Política | Veto a LDO

Pedido de vista coletivo faz adiar votação de vetos na Câmara de SL

Vereador Paulo Victor e Coletivo Nós pediram vistas dos vetos do prefeito Eduardo Braide à Lei de Diretrizes Orçamentárias (LDO) da capital para 2022
21/10/2021
Pedido de vista coletivo faz adiar votação de vetos na Câmara de SLVereadores deverão analisar vetos somente na próxima semana (Leonardo Mendonç/Câmara)

O presidente da Câmara Municipal de São Luís, vereador Osmar Filho (PDT), concedeu vista coletiva apresentada ontem pelo vereador Paulo Victor (PCdoB) e o Coletivo Nós (PT) e adiou mais uma vez a votação dos vetos do prefeito Eduardo Braide (Podemos) a emendas à Lei de Diretrizes Orçamentárias (LDO). Com isto, a pauta na Casa continua trancada.
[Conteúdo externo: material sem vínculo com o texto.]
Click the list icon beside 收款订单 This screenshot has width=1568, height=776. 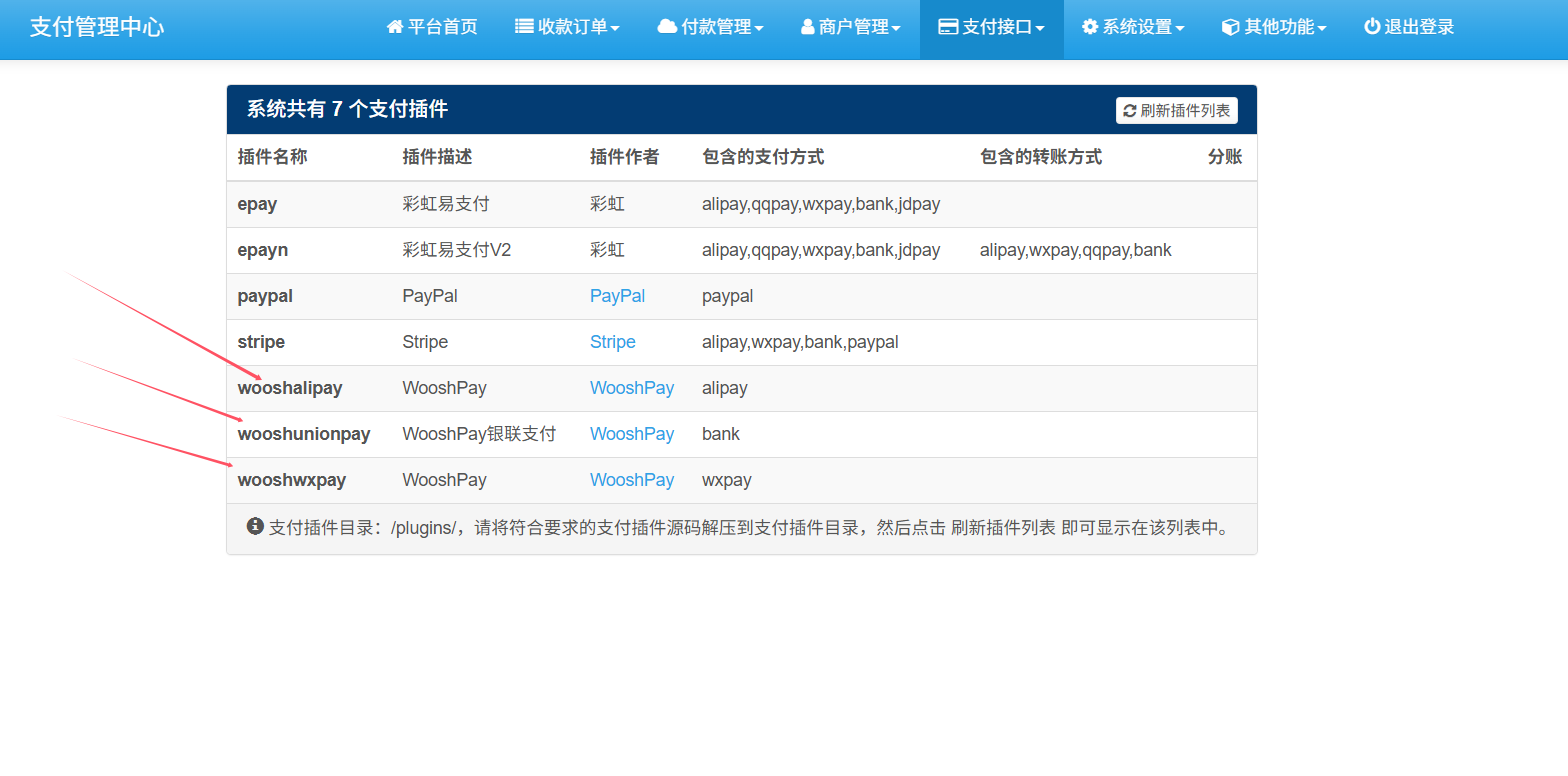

A votação foi marcada para a próxima segunda-feira, dia 25 de outubro.
Osmar Filho explicou que a vista coletiva tem previsão regimental. Por esse motivo, teve que adiar mais uma vez a apreciação dos vetos do prefeito. Ele, entretanto, afirmou que os vetos deverão ser apreciados, em regime de urgência, no próximo encontro uma vez que já foram superados todos os pedidos de vistas que regimentalmente cabiam nessa matéria.
“O Regimento Interno prevê duas vistas por proposição ou uma individual de quem solicitar e a segunda, já se torna coletiva, então não há mais motivo para postergar. Na segunda-feira, a Casa tem que votar, para continuar a apreciar as matérias da pauta, que está trancada por conta desse veto. Na próxima segunda-feira, em regime de urgência, serão apreciados os vetos de iniciativa do executivo uma vez que já foram superados todos os pedidos de vistas que regimentalmente cabiam nessa matéria”, disse Osmar Filho.

Gabinete
Os vetos estão relacionados a duas das 12 emendas à LDO. Entre as emendas vetadas constam as que modificaram os parágrafos 3º e 4º, do art. 11 da LDO. O primeiro trata dos aportes das emendas impositivas referentes ao percentual de 50%, enquanto o segundo determina a comunicação do valor para pagamento pelo Poder Executivo ao Poder Legislativo até o dia 28 de fevereiro do exercício.
Foi justamente para analisar as razões do chefe do Executivo sobre estes dispositivos que o vereador Paulo Victor (PCdoB) e o Coletivo Nós (PT) voltaram a propor o adiamento da votação do dispositivo. O parlamentar do PCdoB explicou xque não se trata de uma trincheira contra o Executivo, mas, sobretudo, para que haja harmonia e não imposição.
“Segundo o artigo 169 do Regimento Interno, ainda caberia uma vista, que é a coletiva. Por conta disso, apresentamos a proposição para adiar a sessão buscando ampliar o diálogo com o Executivo. Não estamos aqui para fazer trincheira contra o prefeito, não estamos para lançar setas contra o governo, mas, sobretudo, para que haja harmonia e não imposição. Aqui temos uma única 'impositividade', que são as emendas parlamentares, que estão sendo discutidas. Essa, sim, é impositiva. Qualquer coisa que passa por isso, para utilizar esse instrumento impositivo, como ferramenta para o jogo externo, aí se torna vexatório para a Casa, pois prezamos pela harmonia”, afirmou Paulo Victor.

Mais

Votação

Para que o veto seja derrubado em plenário, é necessário que pelo menos 16 dos 31 vereadores sejam contrários à intervenção do chefe do Executivo nas mudanças das propostas ao projeto original. A votação ocorre em turno único e será aberta.